“Cruelty is never accidental: it is the most lucid act of man.”
— Albert Camus
The film by Kaouther Ben Hania offers no catharsis. It accompanies the viewer relentlessly. The Voice of Hind Rajab escapes the logic of spectacle and reduces everything to the essentials: a Red Crescent control room, voices chasing one another, unanswered waits. In this radical stripping away emerges the true core of the work: not the depiction of violence, but the impossibility of giving it form.
Hind, the girl, never appears on screen. She remains a voice, an incorporeal invocation, a presence that eludes visual capture. In this enforced absence, the film raises a crucial question: how to bear witness to horror without turning it into consumption, and how to transmit memory without reducing it to the pornography of suffering. Ben Hania chooses subtraction, and in this gesture signals that cinema cannot “show” the unspeakable; it can only allow the interval, the void, the horror, to emerge.

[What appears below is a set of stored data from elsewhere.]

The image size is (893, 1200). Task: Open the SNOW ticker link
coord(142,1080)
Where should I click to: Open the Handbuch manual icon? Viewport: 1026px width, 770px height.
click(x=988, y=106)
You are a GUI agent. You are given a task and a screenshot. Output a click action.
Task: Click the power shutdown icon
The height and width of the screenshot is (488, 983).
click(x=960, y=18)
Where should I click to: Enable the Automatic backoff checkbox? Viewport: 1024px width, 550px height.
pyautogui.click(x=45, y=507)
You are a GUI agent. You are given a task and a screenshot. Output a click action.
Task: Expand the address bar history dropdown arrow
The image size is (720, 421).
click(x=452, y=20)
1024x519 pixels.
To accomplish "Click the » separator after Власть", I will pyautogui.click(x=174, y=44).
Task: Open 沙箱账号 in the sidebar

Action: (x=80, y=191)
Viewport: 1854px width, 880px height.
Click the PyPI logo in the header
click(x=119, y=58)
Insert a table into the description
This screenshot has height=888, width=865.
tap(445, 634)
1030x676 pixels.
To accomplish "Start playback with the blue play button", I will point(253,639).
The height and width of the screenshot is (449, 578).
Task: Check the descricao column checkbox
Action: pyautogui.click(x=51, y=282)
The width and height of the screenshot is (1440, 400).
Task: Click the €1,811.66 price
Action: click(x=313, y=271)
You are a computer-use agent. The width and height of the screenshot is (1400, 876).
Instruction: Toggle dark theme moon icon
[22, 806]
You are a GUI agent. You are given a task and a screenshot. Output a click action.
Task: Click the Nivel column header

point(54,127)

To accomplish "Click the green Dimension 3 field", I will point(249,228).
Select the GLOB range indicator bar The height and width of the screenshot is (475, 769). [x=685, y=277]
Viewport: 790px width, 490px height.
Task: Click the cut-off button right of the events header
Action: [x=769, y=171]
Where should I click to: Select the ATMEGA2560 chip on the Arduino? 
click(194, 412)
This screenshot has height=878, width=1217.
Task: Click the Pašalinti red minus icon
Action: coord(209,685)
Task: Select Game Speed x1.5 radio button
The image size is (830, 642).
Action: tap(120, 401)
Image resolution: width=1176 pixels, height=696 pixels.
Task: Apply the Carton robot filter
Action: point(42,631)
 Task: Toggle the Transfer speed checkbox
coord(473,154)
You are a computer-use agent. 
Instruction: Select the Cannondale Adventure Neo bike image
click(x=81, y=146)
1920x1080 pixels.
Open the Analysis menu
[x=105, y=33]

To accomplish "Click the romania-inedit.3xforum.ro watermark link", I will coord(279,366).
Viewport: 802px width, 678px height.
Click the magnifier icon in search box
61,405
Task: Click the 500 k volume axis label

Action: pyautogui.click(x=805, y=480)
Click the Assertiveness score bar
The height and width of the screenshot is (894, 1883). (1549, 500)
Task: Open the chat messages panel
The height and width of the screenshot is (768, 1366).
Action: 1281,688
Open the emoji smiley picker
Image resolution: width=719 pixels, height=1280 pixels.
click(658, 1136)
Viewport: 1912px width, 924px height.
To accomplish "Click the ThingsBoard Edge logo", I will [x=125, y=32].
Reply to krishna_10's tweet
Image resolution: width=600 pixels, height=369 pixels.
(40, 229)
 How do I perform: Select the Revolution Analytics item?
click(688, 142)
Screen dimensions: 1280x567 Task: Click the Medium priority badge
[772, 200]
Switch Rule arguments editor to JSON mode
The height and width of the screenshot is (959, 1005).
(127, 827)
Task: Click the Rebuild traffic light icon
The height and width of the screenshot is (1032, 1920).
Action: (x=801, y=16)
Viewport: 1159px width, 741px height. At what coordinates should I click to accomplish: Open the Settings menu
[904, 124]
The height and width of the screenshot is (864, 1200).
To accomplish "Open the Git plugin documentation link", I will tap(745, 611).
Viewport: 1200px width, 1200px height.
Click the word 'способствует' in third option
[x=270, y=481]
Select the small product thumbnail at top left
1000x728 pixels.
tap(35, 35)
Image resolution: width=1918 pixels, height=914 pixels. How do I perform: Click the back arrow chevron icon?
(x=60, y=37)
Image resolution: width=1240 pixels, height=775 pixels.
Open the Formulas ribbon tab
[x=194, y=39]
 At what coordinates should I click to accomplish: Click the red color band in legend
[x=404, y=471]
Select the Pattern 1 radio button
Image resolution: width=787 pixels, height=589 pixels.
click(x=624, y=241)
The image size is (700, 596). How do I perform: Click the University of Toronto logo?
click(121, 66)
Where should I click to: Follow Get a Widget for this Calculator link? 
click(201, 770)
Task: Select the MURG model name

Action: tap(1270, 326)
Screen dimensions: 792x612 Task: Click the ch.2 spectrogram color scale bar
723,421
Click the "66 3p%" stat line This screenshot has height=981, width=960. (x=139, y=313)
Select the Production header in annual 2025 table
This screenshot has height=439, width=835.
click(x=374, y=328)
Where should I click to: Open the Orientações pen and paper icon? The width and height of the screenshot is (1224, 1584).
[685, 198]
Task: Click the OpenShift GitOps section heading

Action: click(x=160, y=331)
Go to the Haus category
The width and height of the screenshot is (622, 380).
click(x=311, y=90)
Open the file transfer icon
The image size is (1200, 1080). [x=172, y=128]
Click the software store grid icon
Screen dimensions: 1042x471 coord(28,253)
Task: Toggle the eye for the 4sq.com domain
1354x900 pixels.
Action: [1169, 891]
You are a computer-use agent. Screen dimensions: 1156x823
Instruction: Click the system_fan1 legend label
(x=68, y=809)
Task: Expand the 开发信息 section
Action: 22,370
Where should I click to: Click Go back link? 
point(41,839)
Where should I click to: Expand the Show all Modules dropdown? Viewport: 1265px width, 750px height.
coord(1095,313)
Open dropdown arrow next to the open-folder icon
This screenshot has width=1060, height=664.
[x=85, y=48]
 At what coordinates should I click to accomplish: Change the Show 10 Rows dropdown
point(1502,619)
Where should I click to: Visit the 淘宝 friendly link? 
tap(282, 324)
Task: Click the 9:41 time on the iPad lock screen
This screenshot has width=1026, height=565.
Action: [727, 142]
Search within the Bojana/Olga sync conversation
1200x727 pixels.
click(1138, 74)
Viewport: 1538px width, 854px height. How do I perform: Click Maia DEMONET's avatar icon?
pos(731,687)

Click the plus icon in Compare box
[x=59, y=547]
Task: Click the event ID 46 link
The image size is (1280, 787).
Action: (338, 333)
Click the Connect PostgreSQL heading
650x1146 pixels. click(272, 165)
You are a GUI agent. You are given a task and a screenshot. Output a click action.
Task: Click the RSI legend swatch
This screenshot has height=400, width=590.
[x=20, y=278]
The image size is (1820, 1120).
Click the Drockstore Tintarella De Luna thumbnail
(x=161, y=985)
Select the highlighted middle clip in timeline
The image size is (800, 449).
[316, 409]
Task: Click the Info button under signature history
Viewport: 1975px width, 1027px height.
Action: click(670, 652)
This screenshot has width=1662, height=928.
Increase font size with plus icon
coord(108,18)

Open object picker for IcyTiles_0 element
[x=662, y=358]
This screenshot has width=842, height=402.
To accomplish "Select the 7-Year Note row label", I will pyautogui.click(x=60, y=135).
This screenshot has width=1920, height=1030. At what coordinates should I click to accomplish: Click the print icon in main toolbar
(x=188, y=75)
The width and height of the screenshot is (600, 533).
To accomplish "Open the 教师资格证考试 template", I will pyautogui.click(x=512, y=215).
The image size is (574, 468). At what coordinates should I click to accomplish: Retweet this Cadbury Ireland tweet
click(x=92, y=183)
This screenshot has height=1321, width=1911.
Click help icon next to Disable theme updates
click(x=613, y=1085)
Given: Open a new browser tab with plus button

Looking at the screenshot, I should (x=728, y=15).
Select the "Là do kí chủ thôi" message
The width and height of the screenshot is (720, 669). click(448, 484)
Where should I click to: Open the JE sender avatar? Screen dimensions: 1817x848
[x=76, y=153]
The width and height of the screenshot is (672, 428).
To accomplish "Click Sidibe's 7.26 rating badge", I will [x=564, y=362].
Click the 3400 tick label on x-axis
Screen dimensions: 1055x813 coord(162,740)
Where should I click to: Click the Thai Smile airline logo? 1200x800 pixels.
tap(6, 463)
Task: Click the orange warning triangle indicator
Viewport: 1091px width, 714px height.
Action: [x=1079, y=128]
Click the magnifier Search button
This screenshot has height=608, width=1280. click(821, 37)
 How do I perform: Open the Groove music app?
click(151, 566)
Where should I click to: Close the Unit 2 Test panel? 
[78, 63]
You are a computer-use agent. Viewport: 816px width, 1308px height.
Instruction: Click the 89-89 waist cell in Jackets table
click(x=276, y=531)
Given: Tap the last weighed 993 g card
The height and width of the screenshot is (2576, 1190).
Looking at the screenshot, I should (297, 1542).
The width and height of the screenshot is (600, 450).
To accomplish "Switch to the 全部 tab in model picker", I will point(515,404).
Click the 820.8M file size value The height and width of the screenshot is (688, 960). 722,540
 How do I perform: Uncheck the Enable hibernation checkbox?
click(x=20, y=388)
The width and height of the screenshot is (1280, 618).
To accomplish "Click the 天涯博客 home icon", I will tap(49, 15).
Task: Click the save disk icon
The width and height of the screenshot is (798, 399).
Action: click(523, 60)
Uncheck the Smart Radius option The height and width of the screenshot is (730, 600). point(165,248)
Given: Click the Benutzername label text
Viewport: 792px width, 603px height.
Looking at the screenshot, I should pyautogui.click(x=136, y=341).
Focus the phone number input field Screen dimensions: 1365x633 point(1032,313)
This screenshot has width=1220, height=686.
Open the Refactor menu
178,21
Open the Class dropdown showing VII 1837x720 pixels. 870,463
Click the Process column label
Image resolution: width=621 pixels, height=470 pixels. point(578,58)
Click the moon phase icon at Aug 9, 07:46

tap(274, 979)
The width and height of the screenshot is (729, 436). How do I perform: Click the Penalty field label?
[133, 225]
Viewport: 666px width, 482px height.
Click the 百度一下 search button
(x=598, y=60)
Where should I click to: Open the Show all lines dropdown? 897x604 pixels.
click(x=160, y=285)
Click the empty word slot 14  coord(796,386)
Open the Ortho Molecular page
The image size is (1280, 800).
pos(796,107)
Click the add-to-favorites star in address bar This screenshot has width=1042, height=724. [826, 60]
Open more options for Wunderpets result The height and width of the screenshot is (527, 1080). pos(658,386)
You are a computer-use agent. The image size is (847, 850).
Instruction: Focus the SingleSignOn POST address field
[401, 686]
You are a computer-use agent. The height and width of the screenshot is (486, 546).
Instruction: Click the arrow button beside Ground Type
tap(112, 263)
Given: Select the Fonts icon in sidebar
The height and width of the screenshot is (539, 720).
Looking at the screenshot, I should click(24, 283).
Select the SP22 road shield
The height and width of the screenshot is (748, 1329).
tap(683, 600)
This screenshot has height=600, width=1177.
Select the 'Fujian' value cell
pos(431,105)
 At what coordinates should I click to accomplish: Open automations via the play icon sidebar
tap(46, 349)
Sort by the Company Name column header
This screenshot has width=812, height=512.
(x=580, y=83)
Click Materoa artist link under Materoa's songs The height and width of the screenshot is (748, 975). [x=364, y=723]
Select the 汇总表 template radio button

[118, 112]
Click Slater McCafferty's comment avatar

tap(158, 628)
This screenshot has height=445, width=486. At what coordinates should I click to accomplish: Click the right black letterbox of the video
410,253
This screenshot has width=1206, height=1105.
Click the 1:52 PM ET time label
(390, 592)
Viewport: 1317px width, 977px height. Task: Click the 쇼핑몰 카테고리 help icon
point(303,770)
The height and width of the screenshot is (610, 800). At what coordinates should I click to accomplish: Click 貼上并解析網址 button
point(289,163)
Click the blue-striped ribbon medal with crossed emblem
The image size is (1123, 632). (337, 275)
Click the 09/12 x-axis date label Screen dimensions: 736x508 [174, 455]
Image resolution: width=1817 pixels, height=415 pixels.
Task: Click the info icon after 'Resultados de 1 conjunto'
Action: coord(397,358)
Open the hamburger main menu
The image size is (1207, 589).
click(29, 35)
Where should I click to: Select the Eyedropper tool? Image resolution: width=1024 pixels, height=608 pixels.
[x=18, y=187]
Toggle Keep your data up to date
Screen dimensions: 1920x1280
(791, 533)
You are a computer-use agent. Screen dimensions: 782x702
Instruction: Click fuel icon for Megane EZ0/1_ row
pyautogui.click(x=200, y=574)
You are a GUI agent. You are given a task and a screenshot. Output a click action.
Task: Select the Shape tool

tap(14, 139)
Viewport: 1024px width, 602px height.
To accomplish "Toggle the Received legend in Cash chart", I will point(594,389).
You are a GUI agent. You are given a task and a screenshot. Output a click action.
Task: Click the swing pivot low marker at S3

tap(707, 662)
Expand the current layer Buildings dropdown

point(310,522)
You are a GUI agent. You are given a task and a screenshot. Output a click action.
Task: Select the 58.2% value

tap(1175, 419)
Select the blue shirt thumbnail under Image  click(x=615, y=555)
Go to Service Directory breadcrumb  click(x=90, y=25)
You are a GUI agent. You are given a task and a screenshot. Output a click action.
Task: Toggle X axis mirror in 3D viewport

The work occupies an ethical space: it does not give voice to a victim, but compels us to listen to the voice that already exists, the one that is deliberately kept from silence. It is not merely about evoking emotion, but about confronting a failure that concerns us all. Hind is not just a proper name; she is the symbol of a long genealogy of atrocities that we cannot comprehend and will never justify.
To this failure is added the most exhausting aspect: time passing in the operations room, measured by bureaucratic procedures and the wait for a permit, the so-called “green line” of coordination, without which the rescue cannot proceed. Even when the go-ahead arrives, the brutal logic of war nullifies all rules: the ambulance attempting the rescue is struck, the rescuers die, all of them. In this tragic short-circuit, the nakedness of destructive power is revealed, capable of annihilating even those who observe precautions and follow procedure.
In this sense, the film/documentary functions as a device of memory and resistance: it refuses oblivion and forces one to dwell in that unacceptable instant when aid does not arrive. No catharsis, no redemption — only the unbearable weight of absurdity.
The Voice of Hind Rajab demonstrates, with implacable lucidity, that cinema can still bear witness, not only to the factual truth — which remains often partial, elusive, incomprehensible — but to our inability to confront it. If “after Auschwitz, poetry can never be the same,” we can bear witness to this war in the same way. Here, cinema becomes a spokesperson, an indispensable instrument, evidence of its own legitimacy in the face of horror. And here the image resists not by offering much to vision, but by withholding, allowing glimpses of what cannot truly be endured. Ben Hania operates in this critical space, which is also political, close to what is defined as the “aesthetic regime of images”: a place where the work does not sweeten reality but lays it bare, imposing on the viewer the burden of thought and the impossibility of omission.
“Suffering asks to be told, but almost always remains mute.”